Sep 16, 2010

Obesity Epidemic: One Cookie


Okay, so I'm sure you've heard plenty about obesity, or so you think. I graduated with a degree in Nutritional Science, soon will sit for my exam to become a registered dietitian, and am currently continuing to pursue by Master's degree in Nutrition and Dietetics: I've heard about obesity!

But today's reading for graduate school stated facts in a new way, calculations that I could have done, or facts that I could have researched previously, but honestly shockers when you get right down to it. There's plenty more information on weight, weight gain, weight loss, diet composition rather than simply weight, body composition rather than simply weight, but this is just a little tid bit for today.

Taken from Managing Obesity: A Clinical Guide published by the American Dietetic Association

  • An individual who drinks one additional 12-ounce can of soft drink per day (approximately 150 kcal) will gain approximately 15 pounds over one year if he or she does not reduce consumption of other food itemsor increase energy expenditure from physical activity.
Shocking to anyone!? An additional Coke can cause as much as 15 pounds of weight loss. I know some of you may be thinking, oh I already drink Coke so does that apply to me? If at the moment you are eating the same amount of calories each day, including a Coke and have not gained weight over time, you may be eating exactly what you body needs to maintain your current weight. However, if you were to add a Coke to that and make no other changes, then yes, 15 extra pounds.

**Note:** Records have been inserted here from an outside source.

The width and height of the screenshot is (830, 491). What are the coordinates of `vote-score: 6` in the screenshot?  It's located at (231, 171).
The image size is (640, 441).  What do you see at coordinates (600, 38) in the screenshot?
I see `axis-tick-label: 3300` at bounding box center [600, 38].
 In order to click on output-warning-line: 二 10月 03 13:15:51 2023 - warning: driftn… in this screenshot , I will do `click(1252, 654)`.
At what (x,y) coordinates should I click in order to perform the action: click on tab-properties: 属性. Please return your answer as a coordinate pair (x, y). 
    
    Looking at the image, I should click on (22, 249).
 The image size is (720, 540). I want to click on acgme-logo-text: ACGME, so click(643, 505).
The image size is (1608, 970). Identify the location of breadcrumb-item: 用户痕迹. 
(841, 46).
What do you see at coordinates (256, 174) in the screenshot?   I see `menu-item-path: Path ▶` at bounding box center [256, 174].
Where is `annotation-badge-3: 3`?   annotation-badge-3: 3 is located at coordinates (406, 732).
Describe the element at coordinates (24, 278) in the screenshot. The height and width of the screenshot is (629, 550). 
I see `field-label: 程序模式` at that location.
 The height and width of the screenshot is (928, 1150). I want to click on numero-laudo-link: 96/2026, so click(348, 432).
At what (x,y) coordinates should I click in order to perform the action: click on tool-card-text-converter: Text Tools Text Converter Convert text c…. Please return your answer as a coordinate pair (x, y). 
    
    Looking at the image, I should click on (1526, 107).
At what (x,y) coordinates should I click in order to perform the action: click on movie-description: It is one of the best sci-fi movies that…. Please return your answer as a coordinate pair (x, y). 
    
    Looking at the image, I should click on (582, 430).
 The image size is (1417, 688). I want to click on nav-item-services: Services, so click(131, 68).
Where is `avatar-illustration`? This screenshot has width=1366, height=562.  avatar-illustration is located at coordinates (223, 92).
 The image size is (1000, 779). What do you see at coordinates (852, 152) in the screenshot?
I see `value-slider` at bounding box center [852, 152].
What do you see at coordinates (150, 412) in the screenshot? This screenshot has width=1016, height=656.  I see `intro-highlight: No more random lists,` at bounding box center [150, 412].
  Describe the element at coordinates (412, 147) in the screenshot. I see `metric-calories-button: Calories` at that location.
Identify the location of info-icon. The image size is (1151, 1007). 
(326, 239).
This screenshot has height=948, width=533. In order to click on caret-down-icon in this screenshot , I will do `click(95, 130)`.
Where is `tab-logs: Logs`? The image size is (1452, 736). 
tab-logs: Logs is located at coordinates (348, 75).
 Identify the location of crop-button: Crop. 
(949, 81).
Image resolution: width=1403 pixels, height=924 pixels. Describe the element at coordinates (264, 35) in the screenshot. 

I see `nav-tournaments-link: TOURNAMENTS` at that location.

Oddly enough, and encouragingly enough, if you were to remove that Coke from your regular diet and replace it with nothing else, change no activity levels, then you'd mathematically speaking lose 15 pounds in one years time.

I know weight loss, and gain seems like a bad omen, luggage that just hangs onto us, or some scheme that someone else must be controlling. However, simply less calories in or more calories out (exercise) equal weight loss. Yes there are other factors that affect us, I am currently reading about social and environmental factors that contribute to obesity like dangerous neighborhoods where people are too afraid to walk, stores all the way across town so that you cannot walk to the store but must drive, etc. But that topic is for another day and another post.

I'll keep you updated on the findings of this class "Managing Obesity" and hopefully you will find it both educational and motivational. Leaving you with one last quote from the book:
  • In fact, by one estimate, an imbalance of as little as 100 to 150 kcal (Calories) per day, or about as much as one cookie, is sufficient to explain the entire obesity epidemic in America.